What needs to be done:
Copy the material word for word, starting at the line containing "Viewport: 920px width, 947px height." and ending at the line containing "tap(470, 55)", with both of those lines included.

Available data:

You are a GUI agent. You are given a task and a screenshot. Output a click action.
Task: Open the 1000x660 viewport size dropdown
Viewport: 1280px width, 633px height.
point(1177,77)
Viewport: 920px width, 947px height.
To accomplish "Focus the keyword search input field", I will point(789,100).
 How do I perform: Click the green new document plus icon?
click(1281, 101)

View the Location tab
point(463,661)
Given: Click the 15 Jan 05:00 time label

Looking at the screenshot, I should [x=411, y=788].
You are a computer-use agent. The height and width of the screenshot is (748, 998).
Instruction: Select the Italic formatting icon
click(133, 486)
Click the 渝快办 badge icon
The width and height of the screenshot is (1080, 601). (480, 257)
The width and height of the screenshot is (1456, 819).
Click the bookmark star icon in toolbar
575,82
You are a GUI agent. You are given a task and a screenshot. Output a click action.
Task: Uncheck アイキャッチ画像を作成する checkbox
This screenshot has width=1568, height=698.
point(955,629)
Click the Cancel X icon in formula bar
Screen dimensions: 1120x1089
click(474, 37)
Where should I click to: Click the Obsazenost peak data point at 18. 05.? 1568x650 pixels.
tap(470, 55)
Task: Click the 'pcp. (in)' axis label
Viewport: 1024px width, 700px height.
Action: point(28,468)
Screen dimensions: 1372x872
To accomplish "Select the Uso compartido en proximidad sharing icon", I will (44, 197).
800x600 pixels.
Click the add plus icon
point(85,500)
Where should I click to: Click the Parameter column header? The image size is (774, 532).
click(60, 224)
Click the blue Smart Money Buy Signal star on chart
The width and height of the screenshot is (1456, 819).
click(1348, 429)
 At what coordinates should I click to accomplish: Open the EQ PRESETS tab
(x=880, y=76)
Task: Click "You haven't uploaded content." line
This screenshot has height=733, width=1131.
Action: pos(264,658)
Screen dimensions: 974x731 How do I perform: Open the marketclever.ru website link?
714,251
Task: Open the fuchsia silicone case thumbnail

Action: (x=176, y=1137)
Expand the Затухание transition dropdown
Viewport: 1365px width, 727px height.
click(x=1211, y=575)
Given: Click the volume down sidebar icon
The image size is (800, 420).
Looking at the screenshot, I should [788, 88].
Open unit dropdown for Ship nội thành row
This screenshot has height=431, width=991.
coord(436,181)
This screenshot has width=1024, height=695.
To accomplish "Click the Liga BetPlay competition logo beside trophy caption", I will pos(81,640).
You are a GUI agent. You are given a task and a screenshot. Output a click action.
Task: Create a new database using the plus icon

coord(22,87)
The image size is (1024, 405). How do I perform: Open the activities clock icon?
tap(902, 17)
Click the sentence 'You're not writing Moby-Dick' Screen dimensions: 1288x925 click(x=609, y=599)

Output below:
Viewport: 920px width, 947px height.
To accomplish "Focus the keyword search input field", I will point(789,100).
 How do I perform: Click the green new document plus icon?
click(1281, 101)

View the Location tab
point(463,661)
Given: Click the 15 Jan 05:00 time label

Looking at the screenshot, I should [x=411, y=788].
You are a computer-use agent. The height and width of the screenshot is (748, 998).
Instruction: Select the Italic formatting icon
click(133, 486)
Click the 渝快办 badge icon
The width and height of the screenshot is (1080, 601). (480, 257)
The width and height of the screenshot is (1456, 819).
Click the bookmark star icon in toolbar
575,82
You are a GUI agent. You are given a task and a screenshot. Output a click action.
Task: Uncheck アイキャッチ画像を作成する checkbox
This screenshot has width=1568, height=698.
point(955,629)
Click the Cancel X icon in formula bar
Screen dimensions: 1120x1089
click(474, 37)
Where should I click to: Click the Obsazenost peak data point at 18. 05.? 1568x650 pixels.
tap(470, 55)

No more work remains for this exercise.